To help stimulate economic and environmental regeneration in Balham’s town centre, we developed an urban design strategy for Balham High Road, in south London. Won in a competition staged by Wandsworth Council and The Balham Partnership, and supported by the Mayor of London, the scheme comprises four projects – enhancing the railway bridge environment to increase footfall and unlock the potential of the areas adjacent to it; public realm improvements to Hildreth Street to make it a vibrant market and café strip; public realm improvements to Balham Community Space; and a creative solution to the ‘Ugly Wall’ – a prominent but unattractive flank wall that has huge potential to help link together Balham’s public spaces, promote Balham’s identity and encourage visitors to explore Balham.

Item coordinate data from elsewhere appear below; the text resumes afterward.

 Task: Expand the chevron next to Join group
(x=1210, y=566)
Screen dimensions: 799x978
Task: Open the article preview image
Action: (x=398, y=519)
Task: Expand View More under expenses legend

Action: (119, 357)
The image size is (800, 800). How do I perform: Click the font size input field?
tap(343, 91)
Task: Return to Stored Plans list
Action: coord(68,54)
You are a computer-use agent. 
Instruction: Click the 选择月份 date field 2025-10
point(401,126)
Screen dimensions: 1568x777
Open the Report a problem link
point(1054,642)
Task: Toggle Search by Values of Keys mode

The scheme has an overriding material and art strategy which links all the projects together helping to enhance Balham’s identity.
Team: Tod Hanson (Artist) / Modus Operandi (Arts Consultant) / Alan Baxters Associates (Structures, Highways, Civil) / Spiers and Major (Lighting) / Lindsey Whitelaw (Soft Landscape) / WT Partnership (Cost Consultant) / Urban Space Management (Street Market Consultant)
Collaborators: Tod Hanson
"The project transformed the spaces involved. Hildreth Street is now a vibrant, thriving street where the shop units are very much in demand, a big change from the high vacancy rate which previously prevailed."
Working with an Artist. A design strategy links the four projects using a common approach to materiality and public art. It was generated using a consultation process and site analysis to create something unique to Balham. London-based artist Tod Hanson was appointed using a shortlisting process managed by Modus Operandi. The brief encouraged site-specificity and an interrelationship with the communities and residents of Balham as key principles.
Green faience tiling, a material familiar from its use on London Underground, and in particular the Northern Line on which Balham sits, was chosen as a key linking material. The depth and richness of colour in the glaze brings an opulence and tactile quality – which is unexpected, bringing an element of ‘delight’ to the town centre.